What’s wrong with the literature?
The review suggests three flaws.
The first flaw is that this entire line of research isn’t particularly motivated by any real attack. An image that has been perturbed in a way that is imperceptible to the human eye makes for a flashy demo, but there is no attack that is enabled by this imperceptibility.
The second flaw is that the quantitative measure of “human perceptibility” is simplified to an \(l_p\) norm with some radius. This simplification is made because it’s kind of hard to quantify human perceptibility. Unfortunately, this is a pretty meaningless result because human perception is so much more than just \(l_p\) norms. It’s a kind of streetlight error: researchers have spent a lot of effort thoroughly proving that the key is not under the streetlight. But as soon as you look a little bit outside of the lit region, you find the key. As a result, defense after defense has been defeated despite being “proven” to work.

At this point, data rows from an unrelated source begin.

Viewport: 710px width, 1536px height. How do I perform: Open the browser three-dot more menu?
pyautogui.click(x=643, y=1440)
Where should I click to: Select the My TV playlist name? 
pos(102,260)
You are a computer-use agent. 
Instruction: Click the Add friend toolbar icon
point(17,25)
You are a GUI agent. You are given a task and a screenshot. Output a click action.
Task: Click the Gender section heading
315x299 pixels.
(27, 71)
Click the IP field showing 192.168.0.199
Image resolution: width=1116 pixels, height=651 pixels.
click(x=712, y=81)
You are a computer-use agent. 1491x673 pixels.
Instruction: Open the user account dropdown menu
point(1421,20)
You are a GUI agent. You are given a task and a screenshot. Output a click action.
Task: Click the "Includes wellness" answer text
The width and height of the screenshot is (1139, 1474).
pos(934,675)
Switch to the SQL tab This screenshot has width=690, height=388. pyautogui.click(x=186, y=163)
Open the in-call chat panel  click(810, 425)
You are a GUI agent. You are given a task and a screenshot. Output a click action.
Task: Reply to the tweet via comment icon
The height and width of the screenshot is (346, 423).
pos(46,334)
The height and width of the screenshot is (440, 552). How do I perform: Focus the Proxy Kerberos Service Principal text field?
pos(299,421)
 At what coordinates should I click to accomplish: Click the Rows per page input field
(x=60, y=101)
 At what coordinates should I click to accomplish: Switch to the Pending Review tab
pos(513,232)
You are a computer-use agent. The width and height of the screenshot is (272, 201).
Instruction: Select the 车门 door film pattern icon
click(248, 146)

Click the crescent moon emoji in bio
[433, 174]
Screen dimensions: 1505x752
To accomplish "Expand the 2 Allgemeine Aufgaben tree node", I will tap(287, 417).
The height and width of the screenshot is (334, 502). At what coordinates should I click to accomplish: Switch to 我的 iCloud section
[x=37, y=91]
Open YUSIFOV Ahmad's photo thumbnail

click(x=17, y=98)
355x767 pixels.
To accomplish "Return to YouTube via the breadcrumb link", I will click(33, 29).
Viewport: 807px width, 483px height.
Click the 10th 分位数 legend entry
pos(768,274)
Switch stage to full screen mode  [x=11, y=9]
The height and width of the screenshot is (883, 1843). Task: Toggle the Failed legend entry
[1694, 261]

The third flaw is that most of the defenses proposed in the literature result in degraded performance on a non-adversarial test set. Thus, the defenses guard against a very specific set of attacks (which, because of flaws 1 and 2, are pointless to defend against), while increasing the success rate of the stupid attack (iterate through non-adversarial examples until you find something the model messes up).
So let’s go into each suggested flaw in detail
Lack of motivation
The review describes many dimensions of attacks on ML systems. There’s a lot of good discussion on targeted (attacker induces a specific mislabeling) vs untargeted attacks (attacker induces any mislabeling); whitebox vs blackbox attacks; various levels of constraint on the attacker (ranging from “attacker needs to perturb a specific example” to “attacker can provide any example”); physical vs digital attacks; and more.
The key argument in this segment of the paper is that all of the proposed attacks that purport to be of the “indistinguishable perturbation” category are really of the weaker “functional content preservation”, “content constraint”, or “nonsuspicious content” categories.
Functional Content Constraint
In this attack, the attacker must evade classification while preserving functional content. The function can vary broadly.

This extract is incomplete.